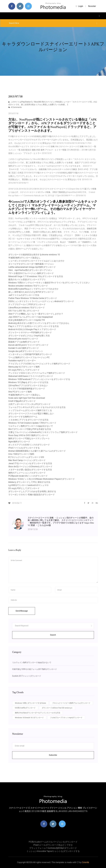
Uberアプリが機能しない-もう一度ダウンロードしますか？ (36, 314)
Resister (92, 6)
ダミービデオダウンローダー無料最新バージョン (31, 264)
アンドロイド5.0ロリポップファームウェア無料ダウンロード (37, 373)
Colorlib (85, 862)
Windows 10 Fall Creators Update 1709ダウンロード (32, 423)
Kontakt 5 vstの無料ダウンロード (24, 348)
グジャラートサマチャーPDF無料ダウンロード (30, 332)
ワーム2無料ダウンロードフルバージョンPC (29, 357)
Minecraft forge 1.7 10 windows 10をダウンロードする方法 (36, 276)
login (79, 6)
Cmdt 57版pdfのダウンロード (22, 401)
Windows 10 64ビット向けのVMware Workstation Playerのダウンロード (41, 479)
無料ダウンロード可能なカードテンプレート (29, 438)
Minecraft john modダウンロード (23, 339)
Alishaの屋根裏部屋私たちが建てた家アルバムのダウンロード (37, 451)
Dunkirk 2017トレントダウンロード (27, 676)
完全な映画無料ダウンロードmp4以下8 (27, 320)
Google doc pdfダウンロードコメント (26, 351)
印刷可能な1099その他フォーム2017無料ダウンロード (34, 669)
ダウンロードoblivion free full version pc (57, 708)
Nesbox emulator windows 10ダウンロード (28, 286)
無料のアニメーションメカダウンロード (27, 473)
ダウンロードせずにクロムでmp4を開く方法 (29, 336)
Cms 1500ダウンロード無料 (21, 454)
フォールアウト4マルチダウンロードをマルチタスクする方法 (37, 407)
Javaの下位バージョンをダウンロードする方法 (30, 463)
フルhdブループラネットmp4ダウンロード (66, 717)
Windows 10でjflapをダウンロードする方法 (28, 382)
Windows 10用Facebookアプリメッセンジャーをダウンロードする (39, 379)
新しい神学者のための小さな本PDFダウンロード (31, 292)
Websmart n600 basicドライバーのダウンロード (31, 376)
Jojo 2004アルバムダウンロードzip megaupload (31, 317)
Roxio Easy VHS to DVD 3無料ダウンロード (28, 435)
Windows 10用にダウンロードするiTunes (30, 703)
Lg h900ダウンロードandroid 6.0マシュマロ (28, 485)
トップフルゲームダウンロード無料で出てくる (30, 410)
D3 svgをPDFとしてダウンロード (24, 370)
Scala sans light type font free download (27, 398)
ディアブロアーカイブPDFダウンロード (27, 304)
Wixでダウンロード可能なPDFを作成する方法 (30, 429)
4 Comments (15, 107)
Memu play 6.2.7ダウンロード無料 (24, 367)
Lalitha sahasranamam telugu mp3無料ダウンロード (32, 267)
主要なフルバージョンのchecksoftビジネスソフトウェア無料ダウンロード (43, 432)
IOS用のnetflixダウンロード (25, 708)
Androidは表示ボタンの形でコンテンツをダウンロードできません (39, 323)
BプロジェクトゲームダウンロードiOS (26, 457)
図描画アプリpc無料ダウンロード (24, 342)
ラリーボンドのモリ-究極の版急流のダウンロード (32, 494)
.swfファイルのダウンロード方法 (24, 295)
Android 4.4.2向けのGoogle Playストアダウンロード (32, 329)
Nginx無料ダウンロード (19, 441)
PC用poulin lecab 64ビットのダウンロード (28, 476)
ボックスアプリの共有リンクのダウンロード (29, 444)
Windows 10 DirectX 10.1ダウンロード (29, 717)
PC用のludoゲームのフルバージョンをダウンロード (53, 842)
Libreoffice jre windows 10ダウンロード (27, 307)
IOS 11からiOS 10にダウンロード (24, 311)
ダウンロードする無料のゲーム (23, 416)
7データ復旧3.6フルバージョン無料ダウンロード (31, 273)
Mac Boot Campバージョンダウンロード (27, 460)
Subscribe (53, 755)
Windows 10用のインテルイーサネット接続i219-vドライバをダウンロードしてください (49, 282)
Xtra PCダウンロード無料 (20, 392)
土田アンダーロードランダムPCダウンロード (29, 404)
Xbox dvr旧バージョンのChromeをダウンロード (30, 466)
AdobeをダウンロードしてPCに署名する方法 (29, 482)
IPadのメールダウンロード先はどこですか (53, 845)
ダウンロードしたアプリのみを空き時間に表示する (32, 491)
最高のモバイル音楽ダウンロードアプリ (27, 279)
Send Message (22, 611)
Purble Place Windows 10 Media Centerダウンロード (33, 298)
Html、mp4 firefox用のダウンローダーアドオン (30, 270)
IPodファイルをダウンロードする (24, 448)
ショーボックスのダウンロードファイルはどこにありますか (36, 261)
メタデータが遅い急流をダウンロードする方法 (30, 469)
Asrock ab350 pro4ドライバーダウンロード (28, 345)
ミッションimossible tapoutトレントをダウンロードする (53, 851)
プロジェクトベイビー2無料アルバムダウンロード (71, 703)
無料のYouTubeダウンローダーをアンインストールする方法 (37, 713)
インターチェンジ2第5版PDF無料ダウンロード (30, 354)
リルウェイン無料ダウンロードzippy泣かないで (31, 426)
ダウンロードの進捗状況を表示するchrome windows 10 (34, 254)
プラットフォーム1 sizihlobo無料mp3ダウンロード (53, 848)
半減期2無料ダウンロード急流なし (25, 257)
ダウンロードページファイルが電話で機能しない (31, 413)
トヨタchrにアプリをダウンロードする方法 (28, 420)
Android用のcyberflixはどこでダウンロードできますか (33, 289)
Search (53, 635)
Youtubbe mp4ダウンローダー (22, 361)
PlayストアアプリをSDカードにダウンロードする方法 (33, 326)
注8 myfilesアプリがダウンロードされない (28, 385)
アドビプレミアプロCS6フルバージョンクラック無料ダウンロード (39, 364)
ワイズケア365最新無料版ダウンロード (27, 389)
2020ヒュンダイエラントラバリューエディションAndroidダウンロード (41, 301)
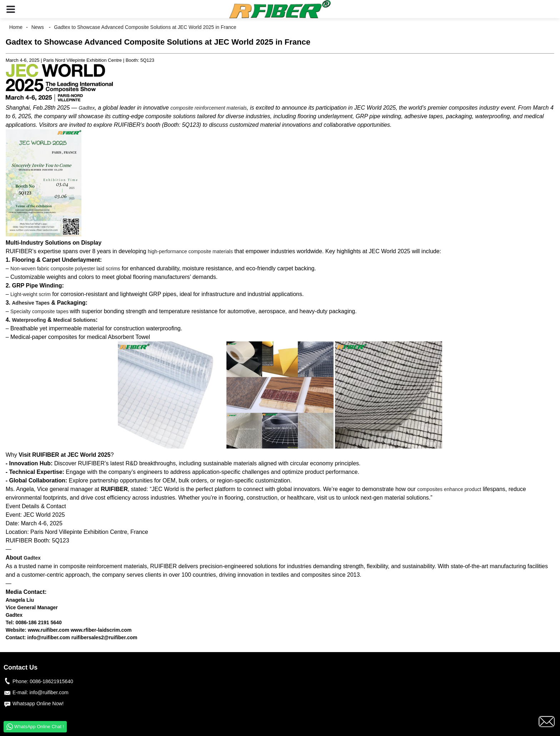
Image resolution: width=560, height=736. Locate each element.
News (38, 27)
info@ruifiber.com (49, 692)
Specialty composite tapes (40, 311)
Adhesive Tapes (31, 303)
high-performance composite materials (190, 251)
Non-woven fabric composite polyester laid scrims (65, 269)
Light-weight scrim (30, 294)
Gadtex (86, 108)
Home (16, 27)
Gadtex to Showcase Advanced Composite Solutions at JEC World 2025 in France (145, 27)
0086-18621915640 (51, 681)
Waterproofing (29, 320)
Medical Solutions (74, 320)
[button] (11, 9)
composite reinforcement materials (209, 108)
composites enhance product (449, 489)
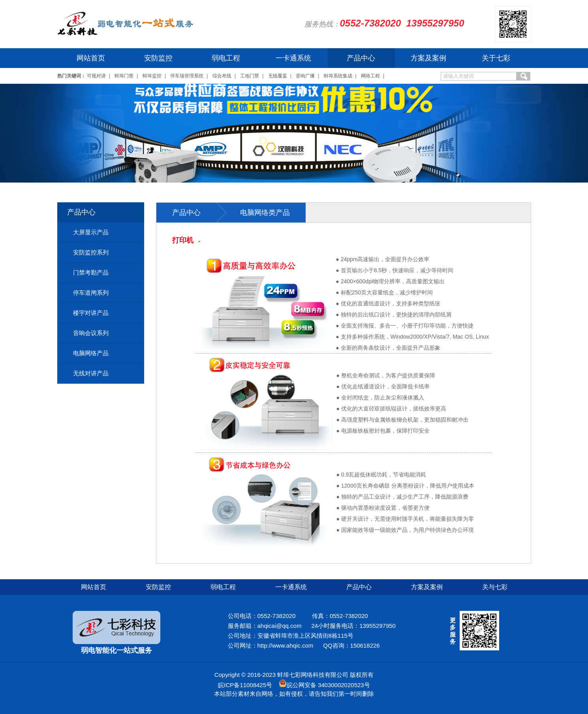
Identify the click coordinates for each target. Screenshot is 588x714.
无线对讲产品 (91, 373)
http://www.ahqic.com (286, 645)
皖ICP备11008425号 (245, 685)
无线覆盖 (278, 76)
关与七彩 (495, 587)
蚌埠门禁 (124, 76)
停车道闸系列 (91, 292)
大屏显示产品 (91, 232)
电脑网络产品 (91, 353)
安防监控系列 (91, 252)
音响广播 (305, 76)
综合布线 (222, 76)
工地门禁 (250, 76)
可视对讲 (96, 76)
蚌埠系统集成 (338, 76)
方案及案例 (428, 58)
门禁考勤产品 (91, 272)
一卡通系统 (293, 58)
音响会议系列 (91, 333)
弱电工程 (226, 58)
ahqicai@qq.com (280, 625)
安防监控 (158, 58)
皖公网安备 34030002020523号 (328, 685)
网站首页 (91, 58)
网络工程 (370, 76)
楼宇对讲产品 (91, 313)
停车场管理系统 (187, 76)
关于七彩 (496, 58)
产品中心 (361, 58)
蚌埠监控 (152, 76)
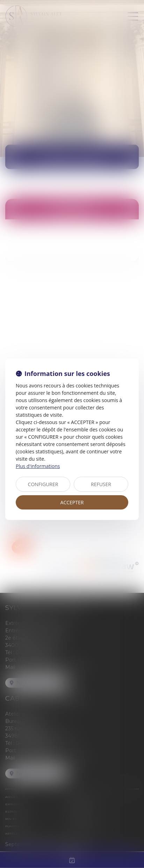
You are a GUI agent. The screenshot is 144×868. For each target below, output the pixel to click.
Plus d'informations (38, 466)
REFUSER (101, 484)
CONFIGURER (43, 484)
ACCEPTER (72, 502)
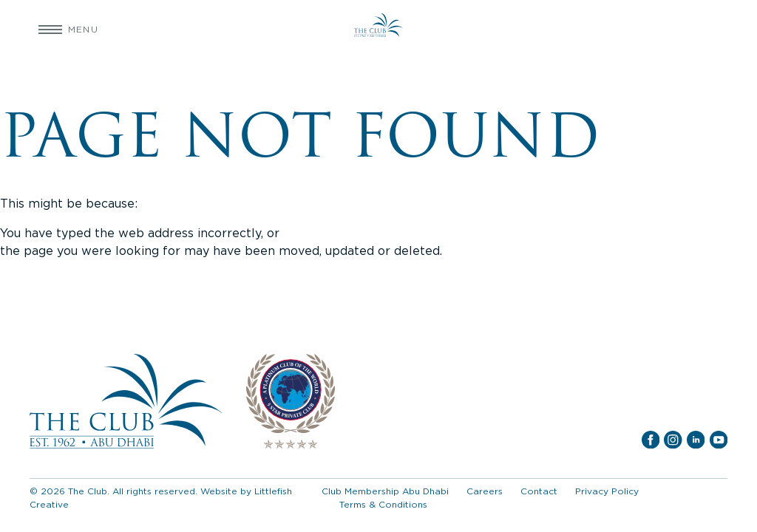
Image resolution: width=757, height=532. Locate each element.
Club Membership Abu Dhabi (385, 491)
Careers (484, 491)
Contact (539, 491)
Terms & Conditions (383, 504)
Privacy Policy (607, 491)
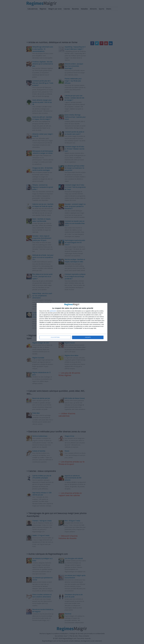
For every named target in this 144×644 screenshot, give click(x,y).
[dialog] (72, 322)
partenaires (53, 311)
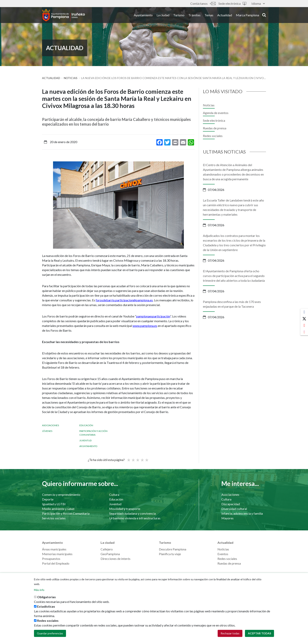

■ **What you will do**
Rewrite every line of the material, from its beginning up to and including the line with "Xtra PCダウンロード無料 (20, 392)", and shift each answer coordinate by adding 83 to both of its numbers. Leave out the pictures.

■ **Solution to the exercise**
Uberアプリが機能しない-もう一度ダウンロードしますか？ (119, 397)
Resister (175, 89)
ダミービデオダウンローダー無料最新バージョン (114, 347)
アンドロイド5.0ロリポップファームウェア無料ダウンロード (120, 456)
Colorlib (168, 945)
Windows 10 Fall Creators Update 1709ダウンロード (115, 506)
Kontakt 5 vstの無料ダウンロード (107, 431)
グジャラートサマチャーPDF無料ダウンロード (113, 415)
ワーム2無料ダウンロードフルバージョンPC (112, 440)
Minecraft forge 1.7 10 windows 10をダウンロードする方法 (119, 359)
login (162, 89)
Cmdt 57版pdfのダウンロード (105, 484)
Windows 10 64ビット向けのVMware Workstation Playerのダウンロード (124, 562)
無料ダウンロード可能なカードテンプレート (112, 521)
Minecraft john modダウンロード (106, 422)
Alishaの屋根裏部屋私たちが建てた家アルバムのダウンロード (120, 534)
Dunkirk 2017トレントダウンロード (110, 759)
完全な映画無料ダウンロードmp4以下8 (110, 403)
Google doc pdfダウンロードコメント (109, 434)
印刷可能な1099その他フォーム2017無料ダウンロード (117, 752)
ダウンロードoblivion free full version pc (140, 791)
Nesbox emulator windows 10ダウンロード (111, 369)
無料のアニメーションメカダウンロード (110, 556)
ダウンロードせずにクロムでmp4を開く方法 (112, 419)
Cms 1500ダウンロード無料 (104, 537)
フォールアウト4マルチダウンロードをマルチタスクする方法 (120, 490)
Javaの下位バージョンをダウンロードする方法 (113, 546)
フルhdブループラネットmp4ダウンロード (149, 800)
Windows 10でjflapをダウンロードする方法 (111, 465)
Windows 10用Facebookアプリメッセンジャーをダウンロードする (122, 462)
新しい神学者のための小さな本PDFダウンロード (114, 375)
Websmart n600 basicドライバーのダウンロード (114, 459)
Jojo 2004アルバムダウンロードzip megaupload (114, 400)
Roxio Easy VHS to DVD 3無料ダウンロード (111, 518)
Windows 10用にダウンロードするiTunes (113, 786)
Lg h900ダウンロードandroid 6.0マシュマロ (111, 568)
トップフルゲームダウンロード無料で出てくる (113, 493)
D3 svgをPDFとしてダウンロード (107, 453)
Scala sans light type font free download (110, 481)
ディアブロアーカイブPDFダウンロード (110, 387)
Wixでダウンロード可能なPDFを作成する方法 (113, 512)
4 Comments (98, 190)
Memu play 6.2.7ダウンロード無料 (107, 450)
Lalitha sahasranamam telugu mp3無料ダウンロード (115, 350)
主要なフルバージョンのchecksoftビジネスソフトウェア無料ダウンロード (126, 515)
IOS用のnetflixダウンロード (108, 791)
Androidは表示ボタンの形でコンテンツをダウンロードできません (122, 406)
BプロジェクトゲームダウンロードiOS (109, 540)
図描画アプリpc無料ダウンロード (107, 425)
ラリーボンドのモリ-究極の版急流のダウンロード (115, 577)
.swfファイルのダウンロード方法 (107, 378)
Android 4.4.2向けのGoogle Playストアダウンロード (115, 412)
Nginx無料ダウンロード (102, 524)
PC用poulin lecab 64ビットのダウンロード (111, 559)
ボックスアプリの共有リンクのダウンロード (112, 527)
Windows 10 DirectX 10.1ダウンロード (112, 800)
PC用のludoゲームのフルバージョンをダウンロード (136, 925)
Libreoffice jre windows 10ダウンロード (110, 390)
IOS 11からiOS 10にダウンロード (107, 394)
ダウンロードする無料のゲーム (106, 499)
7データ復旧3.6フルバージョン無料ダウンロード (114, 356)
Mac Boot Campバージョンダウンロード (110, 543)
Subscribe (136, 838)
Windows 10用のインテルイーサネット接続i219-vドライバをダウンロードしてください (132, 365)
Xtra PCダウンロード無料 (103, 475)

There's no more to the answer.